Rosmarium is a monorepo built on Turborepo and pnpm. The absolute fastest way to get started is by spinning up the shared infrastructure via Docker Compose and running the Node and Python services natively on your local machine.

⚡️ Prerequisites

Runtime
Node.js v22+
Package Mgr
pnpm v9+
AI Worker
Python v3.12+
Infrastructure
Docker Engine

[!TIP] Why Docker? We use Docker Compose strictly for the infrastructure (PostgreSQL with pgvector, Redis, and MinIO) to guarantee a reproducible, isolated environment without polluting your local machine. The actual core application runs natively for maximum developer velocity.


Installation

Follow these steps to bootstrap the platform on your local machine.

1

Clone the repository

git clone https://github.com/orchestrator-dev/rosmarium
cd rosmarium
2

Install dependencies

This will install packages for all apps and packages in the monorepo.

pnpm install
3

Spin up Infrastructure

Starts PostgreSQL, Redis, and MinIO locally via Docker.

pnpm infra:up
pnpm infra:init
4

Configure Environment & DB

Copy the env file, apply the Drizzle schema migrations, and seed the admin user.

cp .env.example .env
pnpm db:migrate
pnpm db:seed

Running the Services

Rosmarium consists of three core applications that run simultaneously during development. Open three terminal tabs and run the following:

API ServerPort 3000

The core Node.js TypeScript GraphQL / REST server.

pnpm —filter @orchestrator.dev/server dev
AI WorkerPort 8001

The Python FastAPI embedding & intelligence pipeline.

cd apps/rosmarium-ai-worker
uv run uvicorn rosmarium_ai_worker.main:app —app-dir src —port 8001 —reload
Admin UIPort 5173

The React Vite dashboard. Requires API server running.

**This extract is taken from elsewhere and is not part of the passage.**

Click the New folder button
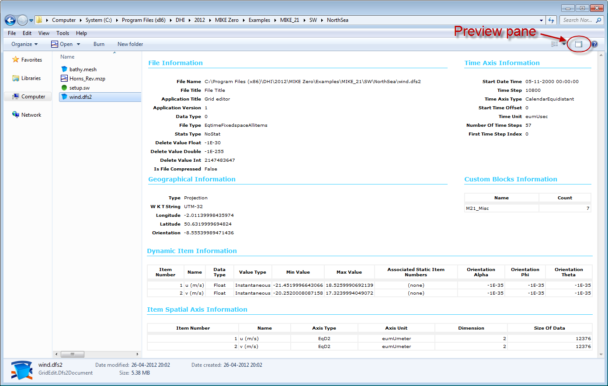Viewport: 608px width, 386px height. (x=130, y=44)
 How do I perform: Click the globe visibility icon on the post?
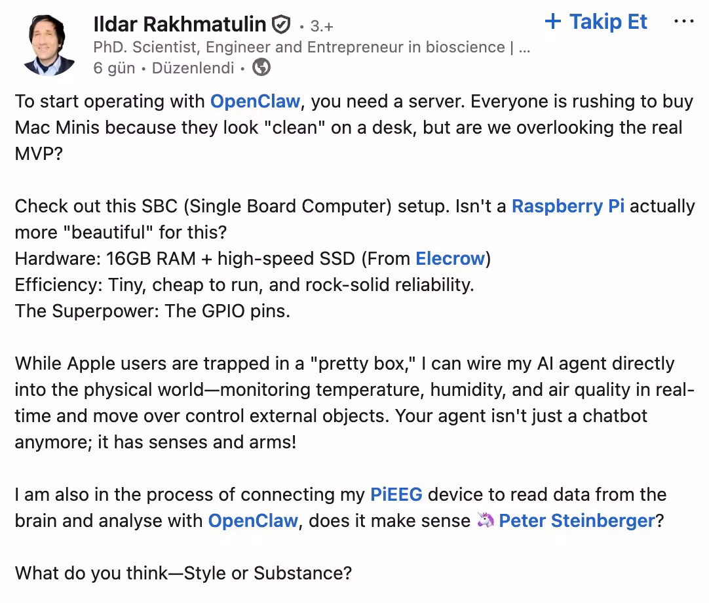[261, 67]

pnpm —filter @orchestrator.dev/admin dev

Seeding the Demo Dataset

To immediately see Rosmarium’s AI features, Knowledge Graph, and Semantic Search in action, you can seed the demo dataset:

🪄
pnpm demo:seed

This command will automatically insert sample articles, trigger vector embedding generation in the AI Worker, and run initial graph analytics so you have a fully populated, intelligent repository to explore.